The next summer, a few changes were made to the staff of Hogwarts School of Witchcraft and Wizardry. Natalie Stein, a member of the United States Government’s Magical Bureau of Investigation – their answer to the Aurors – was hired on to teach Muggle Studies. Professor Anna Vector, the Arithmancy instructor, took over as Head of House for Gryffindor, as she had been one during her school days. Professor Filius Flitwick, the Head of House for Ravenclaw, was named deputy headmaster; Professor Pomona Sprout remained on in Herbology and as the Hufflepuff Head of House.

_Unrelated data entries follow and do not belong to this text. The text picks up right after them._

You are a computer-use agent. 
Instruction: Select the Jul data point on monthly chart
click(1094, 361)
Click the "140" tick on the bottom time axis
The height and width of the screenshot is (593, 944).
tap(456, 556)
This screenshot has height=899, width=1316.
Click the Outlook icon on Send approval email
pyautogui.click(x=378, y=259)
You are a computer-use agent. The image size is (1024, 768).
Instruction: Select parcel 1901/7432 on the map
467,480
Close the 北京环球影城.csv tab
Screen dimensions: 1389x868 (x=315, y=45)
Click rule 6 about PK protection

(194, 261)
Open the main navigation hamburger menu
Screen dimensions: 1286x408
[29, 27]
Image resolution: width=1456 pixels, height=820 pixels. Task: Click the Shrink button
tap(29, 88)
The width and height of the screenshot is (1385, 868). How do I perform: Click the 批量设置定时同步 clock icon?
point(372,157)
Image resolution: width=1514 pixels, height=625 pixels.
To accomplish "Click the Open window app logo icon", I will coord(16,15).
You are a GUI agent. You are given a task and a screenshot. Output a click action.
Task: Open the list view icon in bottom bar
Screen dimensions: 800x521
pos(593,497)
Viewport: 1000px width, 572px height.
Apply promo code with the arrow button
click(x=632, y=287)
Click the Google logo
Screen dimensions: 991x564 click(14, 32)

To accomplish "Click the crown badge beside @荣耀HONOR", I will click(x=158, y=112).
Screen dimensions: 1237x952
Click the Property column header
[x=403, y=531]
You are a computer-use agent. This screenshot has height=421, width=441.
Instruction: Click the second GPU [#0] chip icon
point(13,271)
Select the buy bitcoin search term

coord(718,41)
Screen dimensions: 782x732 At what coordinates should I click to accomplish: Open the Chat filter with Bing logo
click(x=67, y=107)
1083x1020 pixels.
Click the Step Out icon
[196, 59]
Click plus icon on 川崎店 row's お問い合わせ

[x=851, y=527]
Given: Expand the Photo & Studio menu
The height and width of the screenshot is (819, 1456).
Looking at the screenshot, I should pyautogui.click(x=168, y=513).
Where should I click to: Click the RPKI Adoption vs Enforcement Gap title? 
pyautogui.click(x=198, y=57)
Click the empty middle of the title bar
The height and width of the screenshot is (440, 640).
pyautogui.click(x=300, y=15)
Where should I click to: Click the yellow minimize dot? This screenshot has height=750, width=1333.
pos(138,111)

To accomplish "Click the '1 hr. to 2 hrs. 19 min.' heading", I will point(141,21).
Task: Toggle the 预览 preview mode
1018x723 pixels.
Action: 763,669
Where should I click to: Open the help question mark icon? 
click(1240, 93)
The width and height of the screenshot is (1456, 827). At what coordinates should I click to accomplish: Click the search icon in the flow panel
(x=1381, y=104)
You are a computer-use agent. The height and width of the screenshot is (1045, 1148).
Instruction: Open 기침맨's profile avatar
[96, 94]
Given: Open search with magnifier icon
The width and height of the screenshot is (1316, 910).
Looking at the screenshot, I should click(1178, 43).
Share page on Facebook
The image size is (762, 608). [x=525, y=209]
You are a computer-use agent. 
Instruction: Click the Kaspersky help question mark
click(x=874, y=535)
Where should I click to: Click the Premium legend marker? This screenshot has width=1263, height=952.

Sibyl Trelawney was offered a position at Beaubaxton’s in France and took it; Firenze the Centaur remained Divination instructor, although he shunned the title of “professor”, preferring to simply use his name as his title. Hagrid remained a professor as well, one of the most popular, and Care of Magical Creatures remained a well-attended course.

The identities of the new Potions professor and the new Headmaster remained a mystery. All anyone knew – including the Wizengamot – was that Remus Lupin had been offered the position but refused it, preferring instead to teach DADA for the time being, and that the previous headmaster, Professor Colwyn – who had taught Ancient Runes before being elevated – was returning to his home of Ireland, where he would be founding a primary school for wizarding folk. Professor Snape, after more than two decades as Potions Master, had finally been persuaded to leave that post.

The board of governors, of course, knew exactly what was going on. But they chose to remain silent.